Isso contribui para que os grupos de extrema direita não precisem mais procurar convencer os incautos de que eles defendem uma sociedade de privilegiados, que são contra a universalização dos direitos, que acham que mulheres valem menos do que os homens e que a arte e a cultura devem se dobrar a tradições ditadas por eles e que a educação deve excluir tudo o que não se enquadra na moral racial, sexista e elitista deles. Basta que eles falem do “perigo para a língua portuguesa” ou da “defesa das atletas diante da invasão das pessoas trans” ou “do perigo da exposição das criancinhas nas escolas e nas ruas” ou ainda do absurdo dos “banheiros comuns” ou mesmo “de como o mundo está ficando chato com o politicamente correto”, para garantir a legião de seguidores que eles têm e que só aumenta.

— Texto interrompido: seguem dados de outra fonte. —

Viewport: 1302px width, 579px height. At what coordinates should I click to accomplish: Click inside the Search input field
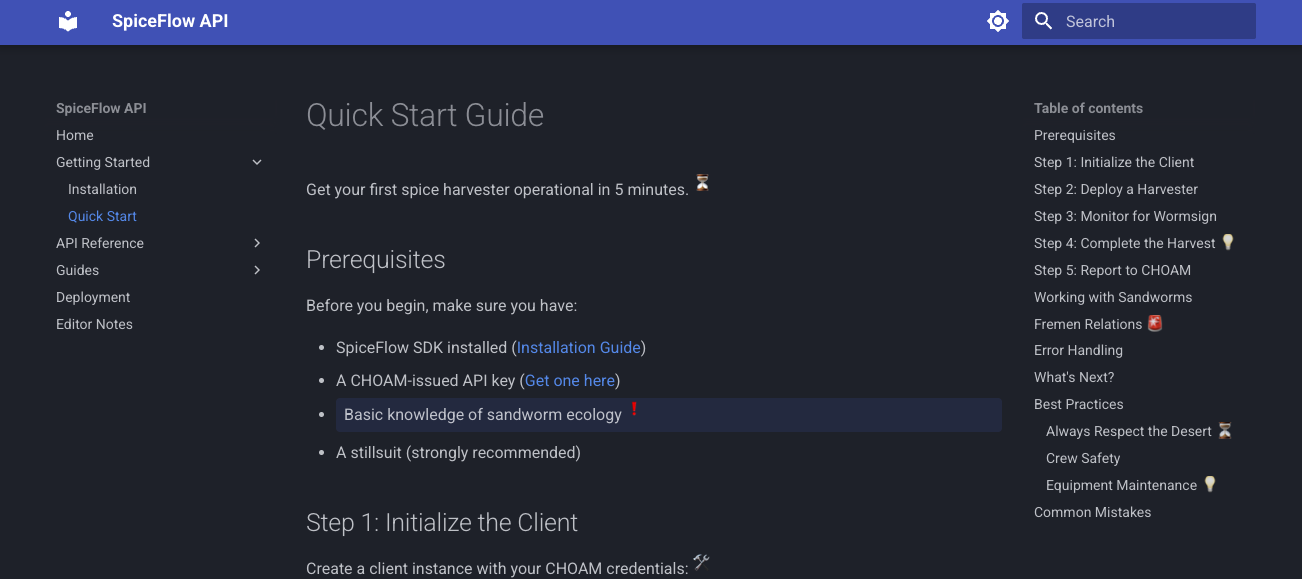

Talvez devêssemos repensar nossa estratégia, nós que somos pessoas que acreditamos em uma democracia real e efetiva, com direitos para todos, sem distinção de qualquer natureza. Talvez devêssemos iniciar um movimento para desarmar o discurso catastrofista deles – e que caiu no colo desses truculentos como um presente dado por nós – passando a defender a igualdade de chamar a todos de pessoas ao invés da busca por distinguir cada um de acordo com sua maneira peculiar de ser e estar no mundo. E defender que qualquer tentativa de limitação dos direitos de qualquer pessoa seja considerada uma violação ao sagrado preceito democrático, fundamento do funcionamento da sociedade como um todo. Não preciso dizer que sofro de gordofobia ou etarismo, ou de que alguém sofre de sexismo ou racismo. Isso a lei diz. Quando isso acontece, somos afetados em nossa condição integral de cidadãos, composta por direitos – e umas tantas obrigações – que independem de nossas particularidades para gerarem o dever de punir o agressor. Ao exigir que se diga assim ou assado, que se use este ou aquele pronome, que se utilize esse ou aquele termo, dividimo-nos enquanto eles se unem. Enfraquecemo-nos enquanto eles se fortalecem. Aumentamos nossa chance de perder. E, se eles ganharem, não será apenas o “todes” que desaparecerá do mapa. Muita gente de carne e osso também.

*Daniel Medeiros é doutor em Educação Histórica e professor de Humanidades no Curso Positivo.